A lot of people assume that, as an atheist, I have a problem with folks believing in God and going to church. The truth is so long as you’re not hurting anyone else or passing laws based solely on what you think your God wants, I generally don’t give a shit if you spend your Sundays dressed in uncomfortable clothes at your local church taking communion or speaking in tongues or whatever other silly rituals your particular belief system engages in. I spend my Sundays doing laundry and playing video games so it’s not like I’m being all that much more productive. Do I think your beliefs are stupid and a waste of time and money? Yes, yes I do, but if it makes you happy and keeps you from climbing a clock tower with a high powered rifle then you go right ahead and keep on believin’.
That said, there’s one part of Christianity that I have a big problem with and that’s the Televangelists. Particularly those who push the concept of Prosperity Theology or, as it’s more commonly known, Prosperity Gospel. To skeptics and many other Christians it’s often referred to as Greed-Based Theology. For those not familiar with this particular variation of Christianity, prepare to have your skin crawl:
If it weren’t for the religious trappings these guys would be referred to as con-artists and would be liable for all manner of legal trouble, both civil and criminal. Yet wrap it all up in the shroud of Jesus and it becomes perfectly legal. The IRS, already hated by most people, won’t even glance in the direction of most of these “churches” for fear of bringing down the wrath of the righteous.

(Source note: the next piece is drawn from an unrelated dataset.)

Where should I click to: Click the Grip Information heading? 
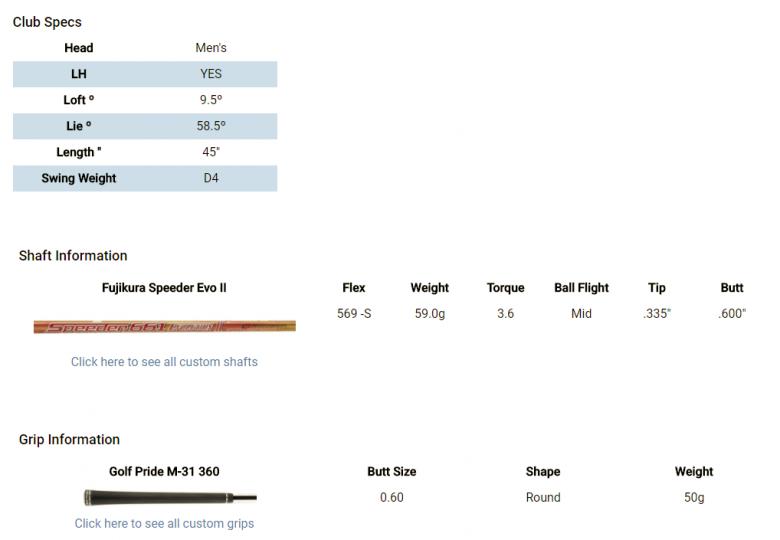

My cynical side tells me that if there are people so stupid that they can’t see this nonsense for the scam it is then they deserve to be fleeced by the wolves in sheep’s clothing, but my better nature gets angry that these, often desperate, people are having their faith taken advantage of. This is also why I have problems with the whole concept of spiritual faith. When you can believe something is true with no actual evidence to support that belief then you’re ripe for plucking by those who would manipulate that faith. It bothers me that those who can least afford it are often the ones who get most sucked into these scams.
Which brings us back to John Oliver who it appears is attempting not so much to shut down these churches as prod the IRS into scrutinizing them more closely. I’m already of the opinion that all churches should be taxed just like the rest of us, but it’d be nice if the IRS at least looked into the ones who are flagrantly abusing their flocks to amass great amounts of wealth. If there aren’t any laws in place to regulate this sort of thing, then perhaps it’s high time we had some.